Dataset entries
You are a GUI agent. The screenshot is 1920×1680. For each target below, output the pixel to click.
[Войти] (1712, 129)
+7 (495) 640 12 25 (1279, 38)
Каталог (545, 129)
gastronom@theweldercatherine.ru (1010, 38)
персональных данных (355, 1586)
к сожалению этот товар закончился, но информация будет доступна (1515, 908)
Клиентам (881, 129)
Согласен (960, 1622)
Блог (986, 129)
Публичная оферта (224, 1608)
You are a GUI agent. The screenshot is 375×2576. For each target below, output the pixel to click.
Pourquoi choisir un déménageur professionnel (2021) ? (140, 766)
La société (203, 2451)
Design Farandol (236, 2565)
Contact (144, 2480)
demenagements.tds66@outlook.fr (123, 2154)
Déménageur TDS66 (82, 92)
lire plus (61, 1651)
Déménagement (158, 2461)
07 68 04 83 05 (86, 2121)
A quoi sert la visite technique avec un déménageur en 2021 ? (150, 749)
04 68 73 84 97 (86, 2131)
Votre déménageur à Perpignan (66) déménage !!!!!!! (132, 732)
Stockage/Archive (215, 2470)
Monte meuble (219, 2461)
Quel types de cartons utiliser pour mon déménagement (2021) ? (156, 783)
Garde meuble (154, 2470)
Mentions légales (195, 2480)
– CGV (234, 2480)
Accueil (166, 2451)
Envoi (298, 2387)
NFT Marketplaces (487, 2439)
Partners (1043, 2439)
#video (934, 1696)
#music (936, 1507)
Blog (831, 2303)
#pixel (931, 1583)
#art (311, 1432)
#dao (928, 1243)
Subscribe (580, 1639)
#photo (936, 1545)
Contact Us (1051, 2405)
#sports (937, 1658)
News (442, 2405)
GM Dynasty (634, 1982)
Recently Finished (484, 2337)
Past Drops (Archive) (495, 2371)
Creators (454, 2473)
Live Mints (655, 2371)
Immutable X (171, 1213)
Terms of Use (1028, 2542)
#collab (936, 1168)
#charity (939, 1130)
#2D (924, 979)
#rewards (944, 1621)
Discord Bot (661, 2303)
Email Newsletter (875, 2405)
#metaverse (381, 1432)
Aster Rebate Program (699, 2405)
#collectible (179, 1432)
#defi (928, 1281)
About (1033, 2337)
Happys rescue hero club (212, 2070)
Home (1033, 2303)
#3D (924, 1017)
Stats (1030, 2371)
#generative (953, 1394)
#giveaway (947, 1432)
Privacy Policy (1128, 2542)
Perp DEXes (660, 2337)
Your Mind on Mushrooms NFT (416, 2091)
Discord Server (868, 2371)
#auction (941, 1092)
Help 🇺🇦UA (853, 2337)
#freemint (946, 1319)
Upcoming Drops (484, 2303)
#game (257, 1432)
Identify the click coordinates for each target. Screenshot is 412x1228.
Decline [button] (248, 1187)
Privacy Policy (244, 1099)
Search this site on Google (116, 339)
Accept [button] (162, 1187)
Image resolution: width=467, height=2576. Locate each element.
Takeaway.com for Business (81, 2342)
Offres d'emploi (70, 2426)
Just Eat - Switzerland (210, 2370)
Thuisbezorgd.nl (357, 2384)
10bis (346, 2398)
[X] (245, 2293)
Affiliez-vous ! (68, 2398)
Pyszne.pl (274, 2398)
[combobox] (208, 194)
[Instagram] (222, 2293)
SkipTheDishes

TASK DIRECTIONS
Nothing but the lines from the one with "Votre déménageur à" through the last line of the records above should be retyped, and those word for word.

FINISHED TASK
Votre déménageur à Perpignan (66) déménage !!!!!!! (132, 732)
Stockage/Archive (215, 2470)
Monte meuble (219, 2461)
Quel types de cartons utiliser pour mon déménagement (2021) ? (156, 783)
Garde meuble (154, 2470)
Mentions légales (195, 2480)
– CGV (234, 2480)
Accueil (166, 2451)
Envoi (298, 2387)
NFT Marketplaces (487, 2439)
Partners (1043, 2439)
#video (934, 1696)
#music (936, 1507)
Blog (831, 2303)
#pixel (931, 1583)
#art (311, 1432)
#dao (928, 1243)
Subscribe (580, 1639)
#photo (936, 1545)
Contact Us (1051, 2405)
#sports (937, 1658)
News (442, 2405)
GM Dynasty (634, 1982)
Recently Finished (484, 2337)
Past Drops (Archive) (495, 2371)
Creators (454, 2473)
Live Mints (655, 2371)
Immutable X (171, 1213)
Terms of Use (1028, 2542)
#collab (936, 1168)
#charity (939, 1130)
#2D (924, 979)
#rewards (944, 1621)
Discord Bot (661, 2303)
Email Newsletter (875, 2405)
#metaverse (381, 1432)
Aster Rebate Program (699, 2405)
#collectible (179, 1432)
#defi (928, 1281)
About (1033, 2337)
Happys rescue hero club (212, 2070)
Home (1033, 2303)
#3D (924, 1017)
Stats (1030, 2371)
#generative (953, 1394)
#giveaway (947, 1432)
Privacy Policy (1128, 2542)
Perp DEXes (660, 2337)
Your Mind on Mushrooms NFT (416, 2091)
Discord Server (868, 2371)
#auction (941, 1092)
Help 🇺🇦UA (853, 2337)
#freemint (946, 1319)
Upcoming Drops (484, 2303)
#game (257, 1432)
Identify the click coordinates for each target. Screenshot is 412x1228.
Decline [button] (248, 1187)
Privacy Policy (244, 1099)
Search this site on Google (116, 339)
Accept [button] (162, 1187)
Image resolution: width=467, height=2576. Locate each element.
Takeaway.com for Business (81, 2342)
Offres d'emploi (70, 2426)
Just Eat - Switzerland (210, 2370)
Thuisbezorgd.nl (357, 2384)
10bis (346, 2398)
[X] (245, 2293)
Affiliez-vous ! (68, 2398)
Pyszne.pl (274, 2398)
[combobox] (208, 194)
[Instagram] (222, 2293)
SkipTheDishes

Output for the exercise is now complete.